Meier’s curious concept borrows (self-consciously, I’m sure) from J.G. Ballard’s 1974 cult novel
Concrete Island (which essentially re-enacts Robinson Crusoe on a freeway median). We’re never told why the family is living in such unusual circumstances or why they refuse to leave. In fact, we see virtually nothing of the world outside their titular abode. While there isn’t anything that’s particularly inconceivable about the narrative, this unexplained isolation lends it an air of unreality.

Given the static nature of our iconoclastic clan’s struggle, the film’s drama lacks a certain tangible forward momentum—especially toward the end when the family is voluntarily entombed within their house. Still, Meier conjures up some indelible images along the way, evoking ecological decay, unchecked advancement and the steady dissolution of the modern family with little more than a house, some grass and a short strip of highway.

On the acting side of things, the ageless Huppert lends the little-known cast solid anchorage.
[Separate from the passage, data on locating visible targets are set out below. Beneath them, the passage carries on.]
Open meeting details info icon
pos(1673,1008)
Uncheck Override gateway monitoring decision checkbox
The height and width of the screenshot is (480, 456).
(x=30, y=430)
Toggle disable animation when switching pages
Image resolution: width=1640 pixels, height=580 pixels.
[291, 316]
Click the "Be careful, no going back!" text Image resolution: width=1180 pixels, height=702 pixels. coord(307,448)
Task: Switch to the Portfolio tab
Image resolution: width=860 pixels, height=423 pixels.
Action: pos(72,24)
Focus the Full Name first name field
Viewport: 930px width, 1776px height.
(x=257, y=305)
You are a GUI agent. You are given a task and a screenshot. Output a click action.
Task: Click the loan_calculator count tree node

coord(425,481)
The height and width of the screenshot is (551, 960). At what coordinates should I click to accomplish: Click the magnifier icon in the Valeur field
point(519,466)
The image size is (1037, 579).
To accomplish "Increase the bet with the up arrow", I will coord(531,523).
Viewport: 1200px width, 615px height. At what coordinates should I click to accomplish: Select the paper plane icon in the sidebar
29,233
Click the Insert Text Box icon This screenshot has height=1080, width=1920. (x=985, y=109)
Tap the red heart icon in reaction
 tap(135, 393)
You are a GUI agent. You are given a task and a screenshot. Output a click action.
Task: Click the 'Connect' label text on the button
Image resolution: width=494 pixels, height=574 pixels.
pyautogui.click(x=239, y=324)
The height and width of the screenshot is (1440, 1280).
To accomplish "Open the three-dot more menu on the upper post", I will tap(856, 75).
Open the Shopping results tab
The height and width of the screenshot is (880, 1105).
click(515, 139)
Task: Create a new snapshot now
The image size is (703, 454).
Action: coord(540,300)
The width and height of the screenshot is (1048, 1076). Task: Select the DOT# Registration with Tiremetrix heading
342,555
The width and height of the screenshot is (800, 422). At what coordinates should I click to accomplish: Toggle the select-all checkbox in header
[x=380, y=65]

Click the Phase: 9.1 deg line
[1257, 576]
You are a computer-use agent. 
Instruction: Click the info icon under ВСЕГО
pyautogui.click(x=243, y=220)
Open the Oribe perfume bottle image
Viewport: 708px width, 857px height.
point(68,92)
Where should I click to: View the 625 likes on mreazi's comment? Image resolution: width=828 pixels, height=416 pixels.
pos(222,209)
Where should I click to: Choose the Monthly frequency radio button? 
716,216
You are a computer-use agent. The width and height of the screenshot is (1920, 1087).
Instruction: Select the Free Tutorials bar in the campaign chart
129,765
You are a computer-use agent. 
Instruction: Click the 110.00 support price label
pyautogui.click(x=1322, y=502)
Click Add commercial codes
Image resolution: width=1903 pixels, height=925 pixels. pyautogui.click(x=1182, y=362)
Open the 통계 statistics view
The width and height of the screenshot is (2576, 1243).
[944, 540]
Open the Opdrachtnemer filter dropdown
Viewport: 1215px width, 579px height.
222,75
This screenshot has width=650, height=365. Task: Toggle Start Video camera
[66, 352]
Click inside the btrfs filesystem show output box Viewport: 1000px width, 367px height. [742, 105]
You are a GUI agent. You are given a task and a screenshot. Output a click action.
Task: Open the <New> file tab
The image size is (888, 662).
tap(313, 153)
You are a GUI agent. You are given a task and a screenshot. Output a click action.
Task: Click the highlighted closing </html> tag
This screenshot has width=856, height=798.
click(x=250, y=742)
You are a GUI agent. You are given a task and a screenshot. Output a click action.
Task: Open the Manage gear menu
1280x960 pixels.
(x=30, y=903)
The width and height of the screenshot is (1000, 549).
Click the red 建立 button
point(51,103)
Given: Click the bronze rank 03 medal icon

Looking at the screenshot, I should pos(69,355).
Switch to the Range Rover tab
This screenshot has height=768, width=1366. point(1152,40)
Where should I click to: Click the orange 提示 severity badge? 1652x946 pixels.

Her portrayal of a brittle matriarch who refuses to acknowledge the march of progress or give up her beloved (if entirely unconventional) home gives the film its emotional center.

Ultimately, I’m not entirely sure what’s to be made of
Home: metaphor, experiment, cult drama, off-kilter comedy? Aside from its obvious concerns—familial and ecological—it’s the sort of film that’s wide-open to interpretation. For the right art house audience, however, Meier’s confidently bizarre debut is a breath of fresh air in a world choked with exhaust fumes.